▶ **Fragmento del texto**
* * * * *

La falta de servicios básicos agrava aún más la situación. Sin agua potable, sin drenaje, sin electricidad confiable, la vida en la periferia es una lucha constante. Y en medio de esta lucha, el transporte público deficiente se convierte en una carga adicional, un recordatorio de que, para el sistema, estas personas son invisibles.
La frustración que se amplifica
La sensación de abandono y la frustración crecen con cada autobús que no llega, con cada calle oscura, con cada factura de luz que no se puede pagar. La pobreza no solo golpea el bolsillo; también golpea el espíritu. Las personas se sienten atrapadas en un sistema que no les ofrece salidas, en una ciudad que les da la espalda. Y esta frustración, acumulada día tras día, puede convertirse en rabia, en desesperación, en desesperanza.
Pero también puede convertirse en resistencia. Porque, a pesar de todo, las personas en la periferia siguen luchando. Siguen levantándose temprano, tomando el autobús, yendo al trabajo, cuidando de sus familias. Su resiliencia es un recordatorio de que, incluso en las condiciones más adversas, la dignidad humana persiste.

* * * * *

▶ **Material de origen**
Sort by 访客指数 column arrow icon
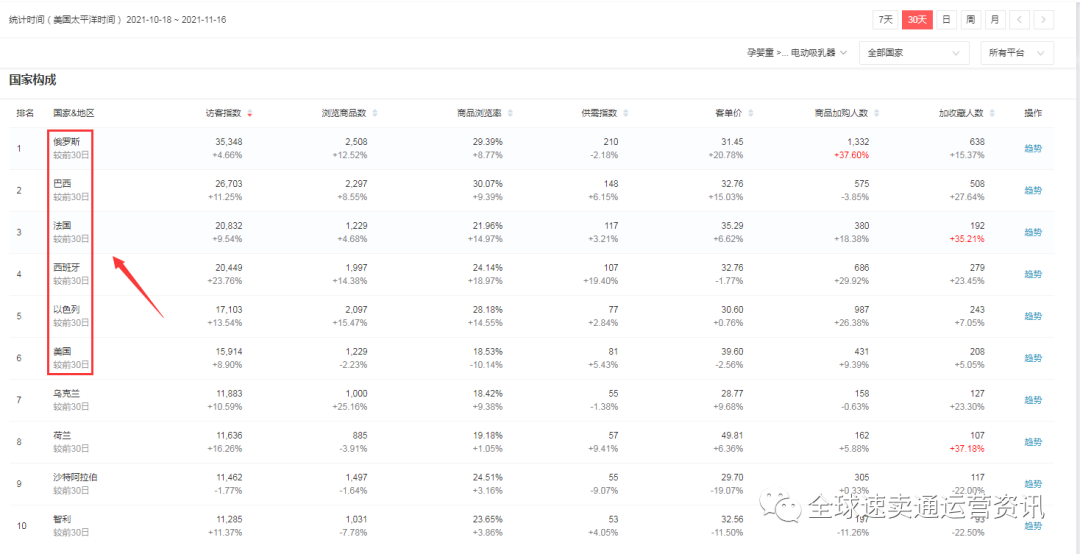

* * * * *

▶ **Consigna del ejercicio**
Prolonga el texto sobre la vida en la periferia urbana a partir de su última oración y conserva su tono y estilo.

▶ **Resultado obtenido**
Abogar por un transporte público digno en las colonias de la periferia no es solo una cuestión de movilidad; es una cuestión de justicia social. Es reconocer que todas las personas, sin importar dónde vivan, merecen acceso a servicios básicos, a oportunidades, a una vida digna. Es entender que la violencia estructural no es un problema aislado, sino un sistema que se alimenta de la exclusión y la marginación.
La solución no es sencilla, pero es necesaria. Requiere inversión, planificación y, sobre todo, voluntad política. Requiere escuchar a quienes viven en la periferia, entender sus necesidades y trabajar con ellos para construir un futuro mejor. Porque, al final, una ciudad que abandona a sus habitantes más vulnerables es una ciudad que ha perdido su humanidad.
«Hay mucha diferencia entre no tener dinero y ser pobre. No tener dinero es un estado económico. La pobreza es un estado de ánimo debilitante, una depresión del espíritu.»